▶ WHAT IS NEEDED
Set down the records exactly, and omit any image found in them.

▶ GIVEN RECORDS

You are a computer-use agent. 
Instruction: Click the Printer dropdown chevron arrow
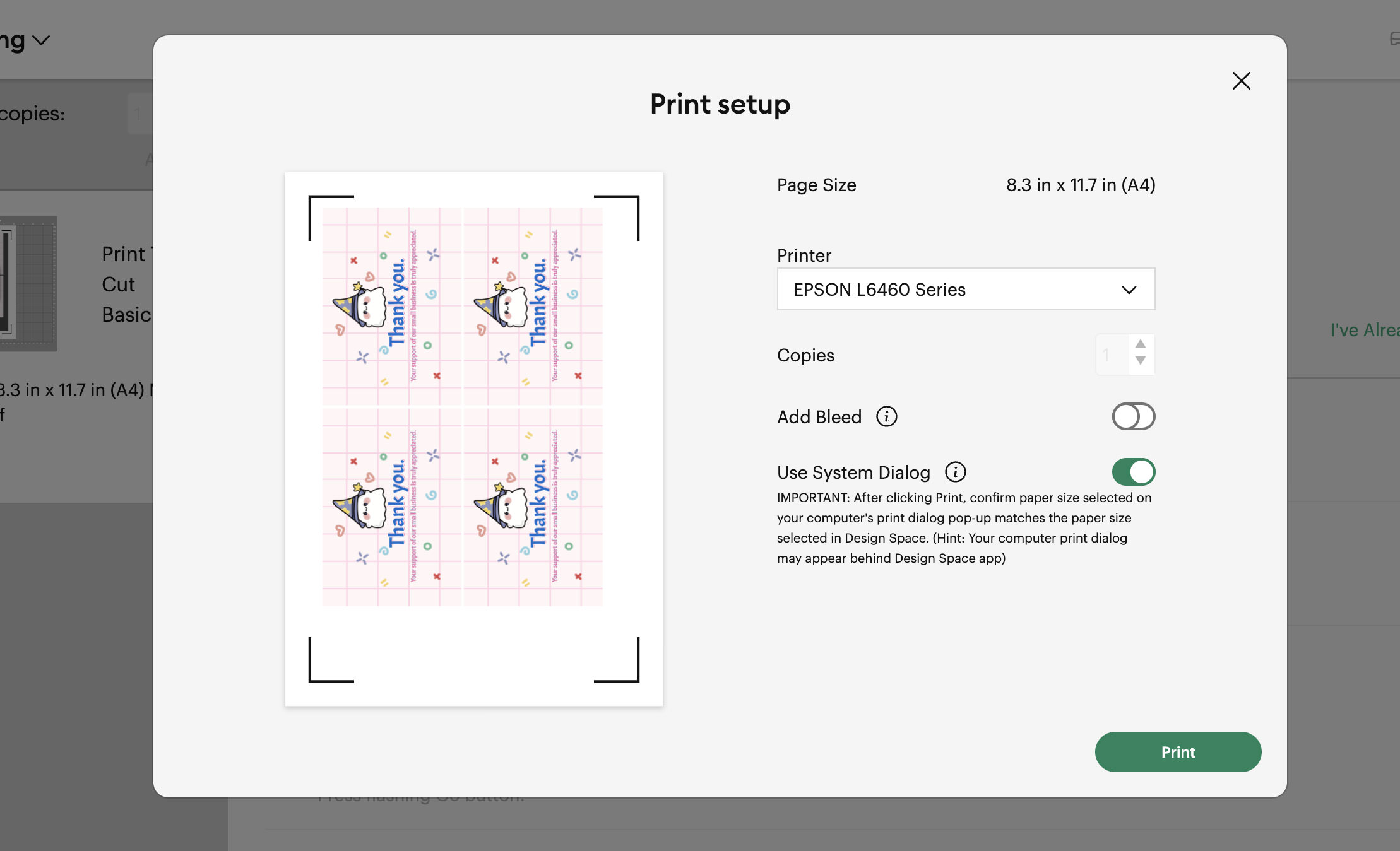(x=1129, y=290)
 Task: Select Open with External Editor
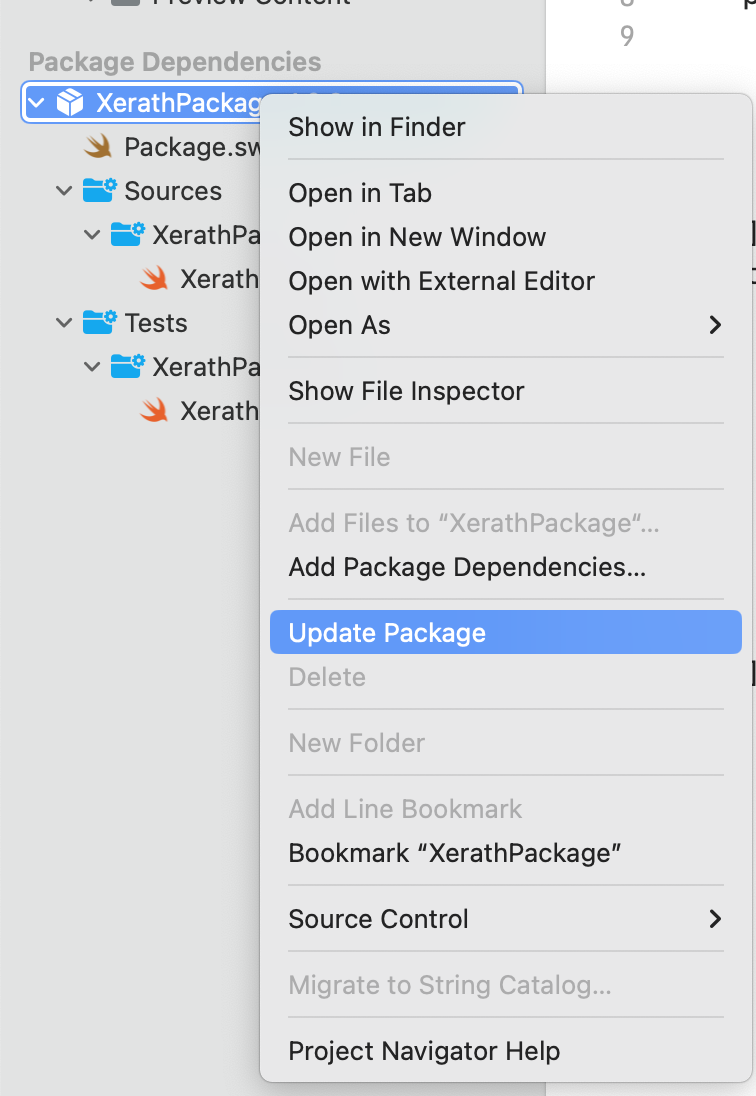pos(441,281)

▶ EXERCISE OUTPUT
You are a computer-use agent. 
Instruction: Click the Printer dropdown chevron arrow
(x=1129, y=290)
 Task: Select Open with External Editor
pos(441,281)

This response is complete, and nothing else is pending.